We are pleased to announce the Global Container Geofence Library - a collaborative platform allowing container facilities, ocean and rail terminals, carriers, IoT providers and other interested parties to jointly establish and integrate agreed geofence boundaries for facilities throughout the supply chain - enhancing security, standardization and sustainability.

The Geofence Library provides:

  • Version controlled geofences for Ocean Terminals and other Container Facilities

  • Relationship to the BIC Facility Code and SMDG Terminal Codes used in API EDIFACT message exchanges for container shipping.

  • A single platform for consensus, allowing the industry to collaboratively review and agree upon geofences through industry review panels.

  • The ability to easily contribute geofences to a common industry library.

  • API accessible: once reviewed and approved, geofences become immediately available via the BIC-SMDG Facility Code API.

  • Library download to embed the latest geofences into your system.

For more information visit the BIC Website page for the Global Container Geofence Library

Whats the need to Standardize the geofences?

Industry is increasing the use of smart container technology and smart devices within their supply chains to improve security, visibility, predictability, and plan more efficiently. They transmit to the smart device’s management system, among other things, the location of the assets (such as shipping containers) to which they are attached or embedded, however the context of where the assets are at that point in time is often not known unless it is part of the transport plan and being within an existing virtual geographic boundary, a geofence.

Many parties can be involved in a transport movement, and container owners may make use of several vendors of smart devices, along with shippers own smart devices being deployed.

This leads to duplicated effort of drawing geofences for common touch points in the supply chain, and more importantly differences between definitions of the same facility (terminal, berth, container facility or other).

The BIC identified that there was no guidance or methodology on how to draw these geofences or to improve quality and consistency when reviewing them, so launched a project to support the standardization of geofences for container facilities. There were 3 elements to the project;

  1. Geofence White Paper - published under UN/CEFACT to establish a methodology to bring consistency to geofences for facilities.

  2. Geofence Review Tool - a way in which container facilities could be reviewed by industry to form consensus on a geofence before approval against a given facility.

  3. Geofence Review Panel - providing a repeatable review and publication process for distributed teams to review geofences that related to their region or aligned with their association(s).

The global container geofence library builds upon the BIC Facility Code and also the SMDG Terminal code, all facilities covered relate to those code lists, all common touch points within a supply chain. In addition IANA established a review process in North America and included the geofencing of truck queues for their members.
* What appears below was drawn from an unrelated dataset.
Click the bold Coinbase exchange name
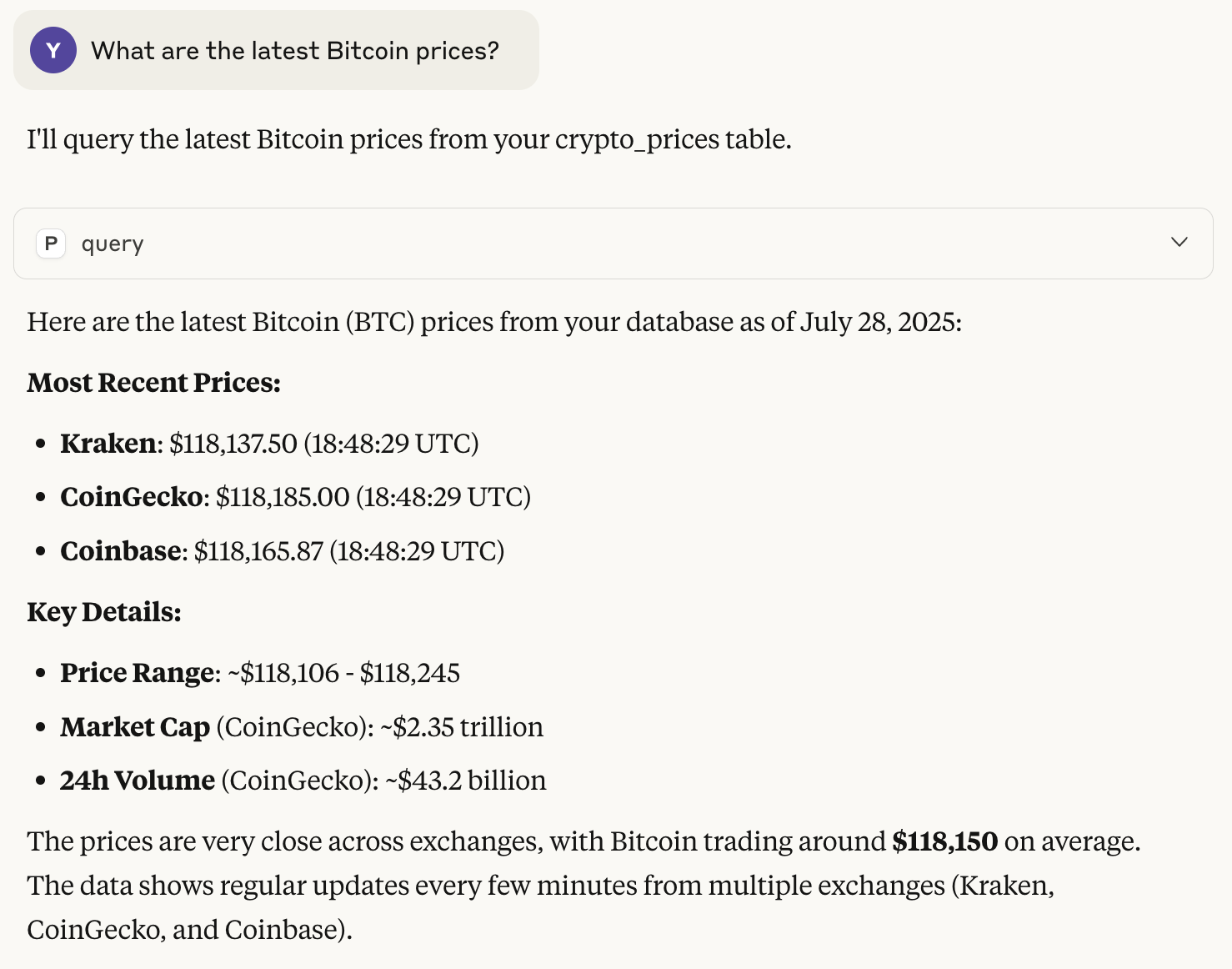The image size is (1232, 969). tap(121, 551)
The codes and geofences are provided through API’s (Application Programming Interface) which allows machine to machine communication as well as acting as a source of truth, from which software applications can use when building services for the container shipping industry.

Codes are respectively provided on the website of the code provider and are managed independently of each other, the codes are only provided through the shared API for the benefit of industry.

What is a Geofence?

A geofence is a representation of a virtual boundary around a real-world geographic area such as a port or container facility using a collection of latitude and longitude pairs.

Here’s an example of HHLA Container Terminal in Hamburg Germany

They serve various purposes, such as enabling the smart devices’ management system to trigger specific actions based on data received from smart devices, such as notifying when a transportation unit (container) enters or exits the defined boundary, enabling efficient geo-queries to filter data based on location, providing visual understanding of areas on a map, and facilitating spatial analysis for decision-making. In diverse fields such as logistics, security, environmental monitoring, and location-based services, geofences offer a versatile and powerful tool for spatial management and insights. Geofences for facilities should be drawn using polygons as the physical boundaries of a facility are complex shapes as in the example above, and use of simple shapes such as a circle or rectangle would not offer the accuracy needed to define a geofence for a facility.

A geofence can be defined at various levels and shapes, depending on the specific use case. For example, at the United Nations Code for Trade and Transport Locations (UNLOCODE) level, geofences can be used to monitor the movement of goods between different countries or administrative areas. Geofences can also be applied to specific ocean terminals to manage and monitor shipping activities or within a container facility to track the movement of individual containers, enhancing efficiency and security.